Wednesday, August 27, 2014

Interview: Director Carlos Marques-Marcet on 10.000Km

 "I think we have to think of cinema as the 'art' of audiovisual communication..."

While watching 10.000Km, the debut feature from the Spanish director/editor Carlos Marques-Marcet, I didn't want it to end. On the surface it is a vivid portrait of a long distance relationship but the subtext of this relationship is a deep, complex look at the current state of art, communication, beauty, emotion, surveillance- basically all of humanity- and it somehow managed to also be completely entertaining (!). I wanted the film to keep showing me its world. Because of this, I immediately tracked down the director to, selfishly, keep the film going! After reading over the non-native English speaker's answers to the questions, that I fittingly sent him via e-mail, I noticed that he used a lot of imagery from other directors (Rossellini, Ozu, Fellini) to characterize his own feelings and reflections on his world. 10.000Km is truly continuing a tradition of not exactly narrative storytelling but of a form of cinematic Freudian anthropology that the directors he mentions also deal in, filtering their worlds through a collective lens almost like a form of emotional documentary or metaphysical self portraiture, giving way to nuanced interpretations from the director, the audience, and even the real world that all are referencing...and isn't that what art is anyway? The purest form of personal expression.

*WRITTEN REQUEST:* Condense the paragraph of the interview that begins "While watching 10.000Km" into a short bulleted list that keeps its main facts. The listing that follows comes from a separate source.

*DATA LINES:*
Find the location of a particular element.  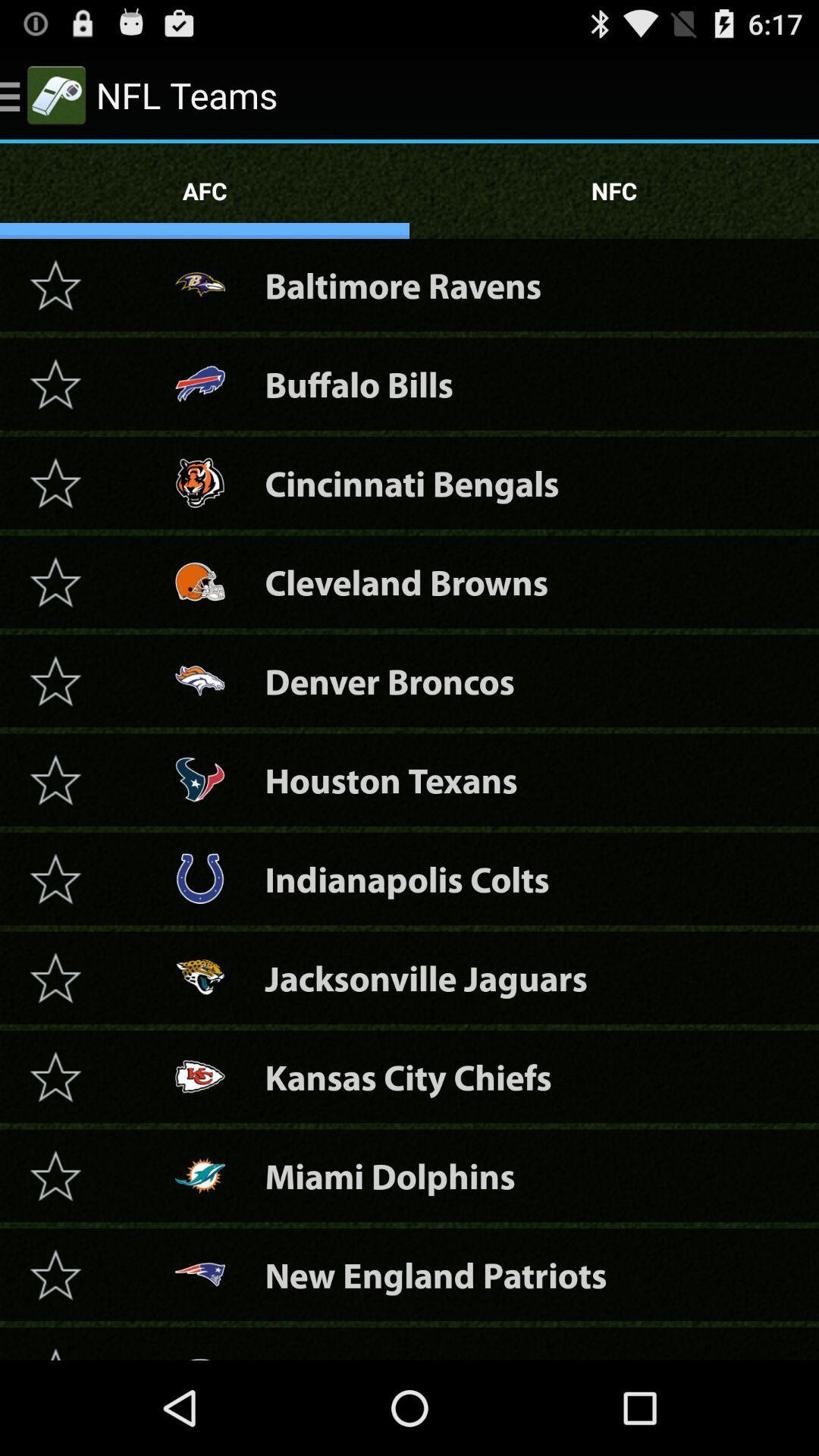

baltimore ravens app is located at coordinates (402, 285).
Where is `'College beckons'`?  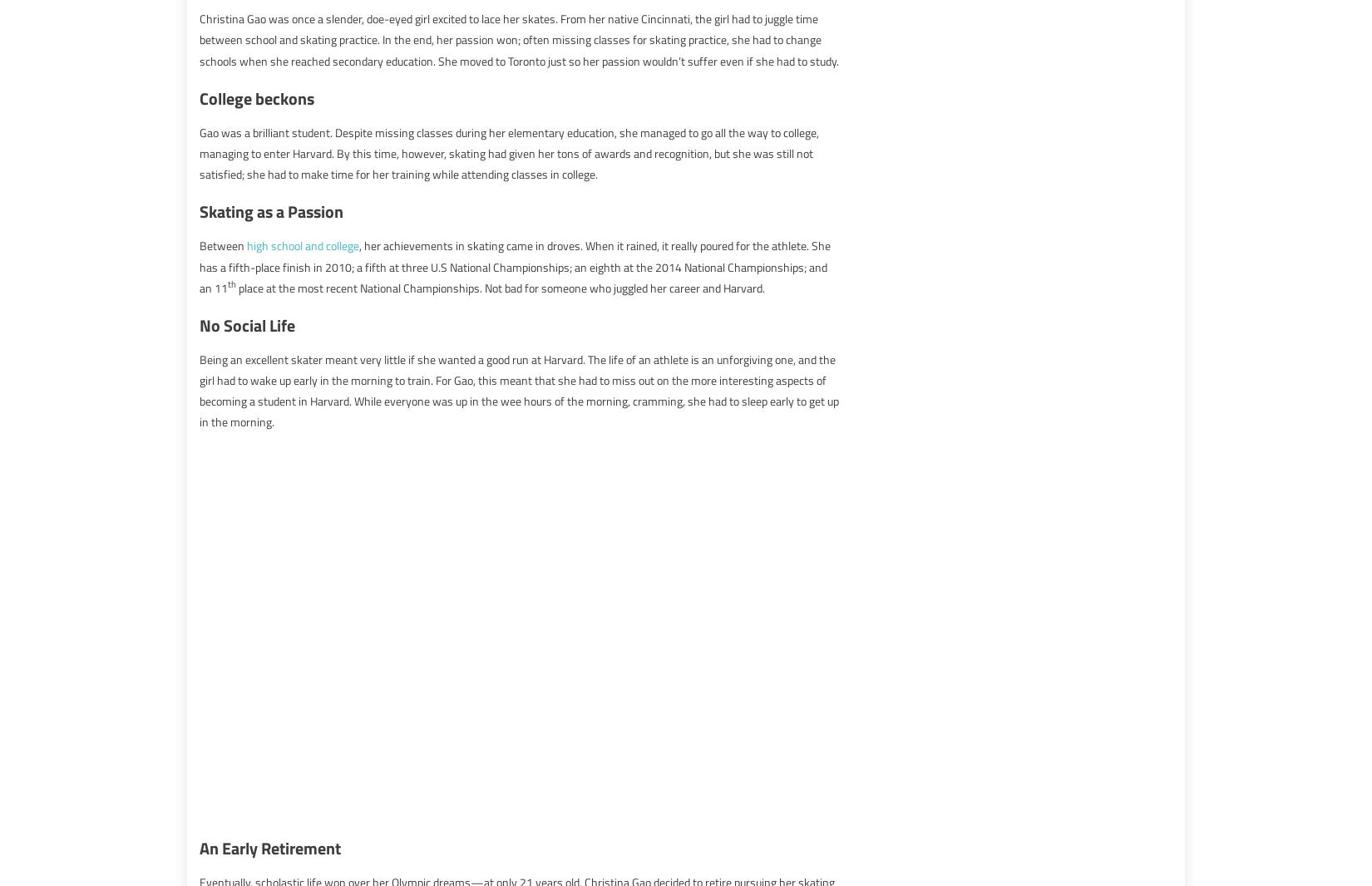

*ANSWER TO THIS EXERCISE:*
- 10.000Km is the debut feature of Spanish director and editor Carlos Marques-Marcet.
- On the surface it portrays a long-distance relationship. Beneath that, it takes a deep, complex look at art, communication, beauty, emotion, surveillance and, in effect, all of humanity, while staying entertaining.
- The writer didn't want the film to end and contacted the director to keep it going.
- The questions went to him by e-mail. In his answers, the director, a non-native English speaker, often drew on imagery from Rossellini, Ozu and Fellini to describe his own feelings and reflections.
- The film continues a tradition those directors share: less narrative storytelling than a cinematic Freudian anthropology. It filters its world through a collective lens, like emotional documentary or metaphysical self-portraiture, and leaves room for interpretation by the director, the audience and the real world.
- The writer sees this as what art is: the purest form of personal expression.